Please copy everything from "Unmute the microphone in the call bar" down to "pyautogui.click(x=181, y=48)" in the records, swapping "microphone" for "mic" and changing nothing else.

Word and element pointing entries
****

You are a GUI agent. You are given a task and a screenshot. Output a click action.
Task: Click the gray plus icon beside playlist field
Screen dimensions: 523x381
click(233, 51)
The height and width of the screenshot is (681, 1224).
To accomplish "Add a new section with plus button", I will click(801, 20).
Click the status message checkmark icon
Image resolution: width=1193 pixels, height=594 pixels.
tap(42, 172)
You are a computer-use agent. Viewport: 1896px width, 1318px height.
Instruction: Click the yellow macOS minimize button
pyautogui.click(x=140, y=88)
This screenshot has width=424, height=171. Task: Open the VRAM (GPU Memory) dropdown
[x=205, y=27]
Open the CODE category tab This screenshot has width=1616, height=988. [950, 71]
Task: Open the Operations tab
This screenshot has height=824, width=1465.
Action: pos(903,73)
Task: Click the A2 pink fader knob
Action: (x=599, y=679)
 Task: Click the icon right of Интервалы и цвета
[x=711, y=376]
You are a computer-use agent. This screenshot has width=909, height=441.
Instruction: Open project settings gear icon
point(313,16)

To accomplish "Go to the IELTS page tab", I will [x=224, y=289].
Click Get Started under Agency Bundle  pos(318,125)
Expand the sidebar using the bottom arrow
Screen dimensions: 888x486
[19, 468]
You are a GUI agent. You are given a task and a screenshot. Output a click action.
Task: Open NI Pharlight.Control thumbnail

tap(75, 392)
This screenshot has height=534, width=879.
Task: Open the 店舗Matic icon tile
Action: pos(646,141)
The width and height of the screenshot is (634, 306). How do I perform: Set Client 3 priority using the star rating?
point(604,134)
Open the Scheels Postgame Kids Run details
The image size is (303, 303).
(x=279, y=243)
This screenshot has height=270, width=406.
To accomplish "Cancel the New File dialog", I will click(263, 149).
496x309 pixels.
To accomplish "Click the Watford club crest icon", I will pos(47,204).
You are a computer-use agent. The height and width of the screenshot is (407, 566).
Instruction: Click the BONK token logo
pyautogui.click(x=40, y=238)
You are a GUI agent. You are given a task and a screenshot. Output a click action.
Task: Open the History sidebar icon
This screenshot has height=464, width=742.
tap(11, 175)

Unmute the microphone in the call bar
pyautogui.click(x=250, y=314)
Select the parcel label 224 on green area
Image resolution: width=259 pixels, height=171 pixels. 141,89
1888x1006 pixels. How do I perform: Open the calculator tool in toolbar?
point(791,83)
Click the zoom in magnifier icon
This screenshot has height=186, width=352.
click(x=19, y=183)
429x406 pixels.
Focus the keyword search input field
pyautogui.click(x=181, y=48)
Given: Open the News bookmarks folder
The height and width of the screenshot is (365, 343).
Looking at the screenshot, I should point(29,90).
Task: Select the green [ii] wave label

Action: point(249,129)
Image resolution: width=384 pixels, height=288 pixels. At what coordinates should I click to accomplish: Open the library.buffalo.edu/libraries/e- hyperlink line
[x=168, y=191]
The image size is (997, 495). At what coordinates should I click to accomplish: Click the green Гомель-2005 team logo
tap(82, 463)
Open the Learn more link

****

__EXERCISE SOLUTION__
Unmute the mic in the call bar
pyautogui.click(x=250, y=314)
Select the parcel label 224 on green area
Image resolution: width=259 pixels, height=171 pixels. 141,89
1888x1006 pixels. How do I perform: Open the calculator tool in toolbar?
point(791,83)
Click the zoom in magnifier icon
This screenshot has height=186, width=352.
click(x=19, y=183)
429x406 pixels.
Focus the keyword search input field
pyautogui.click(x=181, y=48)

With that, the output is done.